## REQUIRED WORK
Pull out each line from the entries below that contains the word "width".
--- begin TASK INPUT ---
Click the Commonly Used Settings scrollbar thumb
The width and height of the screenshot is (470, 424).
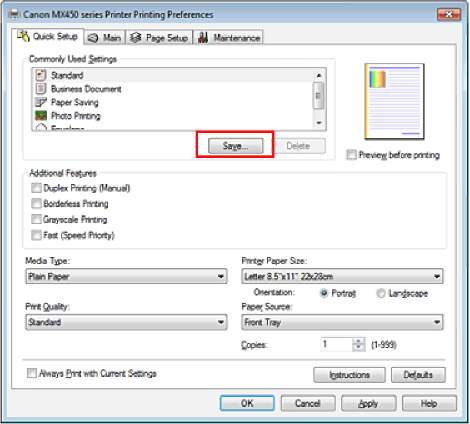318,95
--- end TASK INPUT ---
--- begin TASK INPUT ---
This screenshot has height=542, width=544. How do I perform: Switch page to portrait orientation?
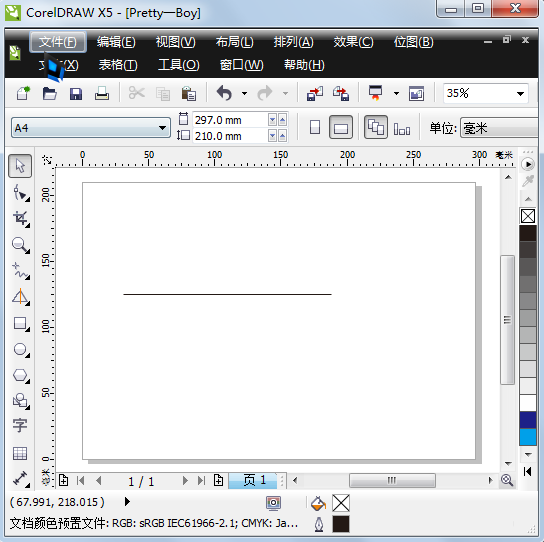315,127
--- end TASK INPUT ---
## TASK OUTPUT
The width and height of the screenshot is (470, 424).
This screenshot has height=542, width=544. How do I perform: Switch page to portrait orientation?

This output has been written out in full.